What self checkouts give you is single queue multiple servers. That hasn't been implemented on cash registers in my experience. We tend to buy just a few items at a time so self checkouts work well since I am pathalogicly impatient.
I've seen this implemented at several places. Usually it takes the form of a long serpentine line stretching through a bunch of racks of impulse buys with a "wait here for next available cashier" sign at the front and a long bank of registers leading towards the exit. It's more common at hardware or big box retail stores, but I have seen it at grocers as well.
Yeah, one of the big chains here implemented that a few years ago and it's quite nice. You get all the benefits of human cashiers while eliminating the multiple queue issue. A lot of people still prefer the old way, maybe because the line does seem a lot longer (though it moves a lot faster as well).
The main reason why you don't see it everywhere is due to psychology: customers perceive a long, single-file line (one queue) as taking longer, even when, mathematically speaking, it will on average be quicker due to multiple workers servicing the queue.
There are no longer even "multiple workers" servicing the queue necessarily. All Lidl locations in my vicinity in Europe have only a single human cashier operating alongside the self-service kiosks. When these shops were built, six different human-cashier lanes were created, but today only one ever operates even at rush hours. And indeed, it is often faster to go through the queue feeding into the self-service kiosks than to stand in the human-cashier queue.
My local Meijer has 30 unused lines maybe only one or two being staffed.

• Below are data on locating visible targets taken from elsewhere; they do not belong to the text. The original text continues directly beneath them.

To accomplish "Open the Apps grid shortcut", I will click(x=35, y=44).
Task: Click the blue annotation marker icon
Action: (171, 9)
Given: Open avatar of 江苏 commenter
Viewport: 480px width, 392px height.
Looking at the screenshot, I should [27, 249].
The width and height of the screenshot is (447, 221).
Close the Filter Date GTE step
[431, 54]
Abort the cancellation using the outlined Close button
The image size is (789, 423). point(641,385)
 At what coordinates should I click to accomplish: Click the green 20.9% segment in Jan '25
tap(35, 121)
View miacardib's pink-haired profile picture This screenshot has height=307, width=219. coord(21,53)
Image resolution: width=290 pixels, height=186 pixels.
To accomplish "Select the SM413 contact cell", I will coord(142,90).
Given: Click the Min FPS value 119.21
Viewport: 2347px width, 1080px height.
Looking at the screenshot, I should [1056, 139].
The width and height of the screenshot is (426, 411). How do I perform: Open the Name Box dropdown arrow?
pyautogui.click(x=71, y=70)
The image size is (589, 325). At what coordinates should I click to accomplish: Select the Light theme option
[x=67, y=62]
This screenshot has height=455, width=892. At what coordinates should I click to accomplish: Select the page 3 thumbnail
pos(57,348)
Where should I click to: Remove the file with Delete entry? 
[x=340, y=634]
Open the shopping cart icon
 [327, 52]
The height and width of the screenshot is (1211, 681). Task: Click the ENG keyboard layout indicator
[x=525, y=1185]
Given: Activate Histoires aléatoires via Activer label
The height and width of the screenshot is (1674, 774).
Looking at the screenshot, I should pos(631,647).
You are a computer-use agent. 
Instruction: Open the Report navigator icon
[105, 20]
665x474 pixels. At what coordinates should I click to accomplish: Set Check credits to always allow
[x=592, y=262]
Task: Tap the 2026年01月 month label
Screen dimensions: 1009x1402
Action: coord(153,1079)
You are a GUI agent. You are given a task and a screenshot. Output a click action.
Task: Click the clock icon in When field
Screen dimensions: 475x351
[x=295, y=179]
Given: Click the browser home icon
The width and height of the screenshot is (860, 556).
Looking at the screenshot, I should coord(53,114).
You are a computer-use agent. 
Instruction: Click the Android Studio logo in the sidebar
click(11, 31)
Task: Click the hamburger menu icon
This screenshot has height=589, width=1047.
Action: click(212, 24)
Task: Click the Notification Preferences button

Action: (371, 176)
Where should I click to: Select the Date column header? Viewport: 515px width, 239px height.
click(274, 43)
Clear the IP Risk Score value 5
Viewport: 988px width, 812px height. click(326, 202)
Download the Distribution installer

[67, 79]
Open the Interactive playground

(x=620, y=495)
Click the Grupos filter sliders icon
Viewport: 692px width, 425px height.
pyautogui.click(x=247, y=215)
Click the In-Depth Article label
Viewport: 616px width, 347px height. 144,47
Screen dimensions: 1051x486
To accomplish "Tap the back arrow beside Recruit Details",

The two self checkout stations each have 20+ stations but they use the single line system which seems to always have 10+ people waiting. The line does move quickly.

Then they have 3 super-quick self checkouts. These are labeled 5 items or less and don't include any shelf (direct into a single bag) and no weighing functionality (provided by a nearby machine that prints a barcode you scan).

I've only been in a Costco once, but I recall them using one queue multiple registers.
It was a tremendous value for the businesses who implemented it until customers decided that someone should be paid for that work and it might as well be them.
I brought a bar code scanner to scan my book collection (they are surprisingly cheap and works with just about anything since they just act like a USB keyboard for your computer, anyway) so I know how fast self-checkout should be.

I reality? Self-service sucks. The machines are super slow and having to scan and put away each item one at a time is even more annoying. Half the time you get some clerk to check up on you and so on.

So I don't use them. I can stand in line and just read on my phone instead. Plus as a bonus, when the clerk ends up undercharging me (pretty sure that happened last month) I don't have to worry about being accused of theft[0].

[0]: I once had a clerk scan a 12-pack of beer and announce the price and then ask me to pay. It was only when I pointed out that he had charged me the price of one beer that he realized his mistake. Autopilot is a thing that happens and it isn't worth the risk of a theft accusation.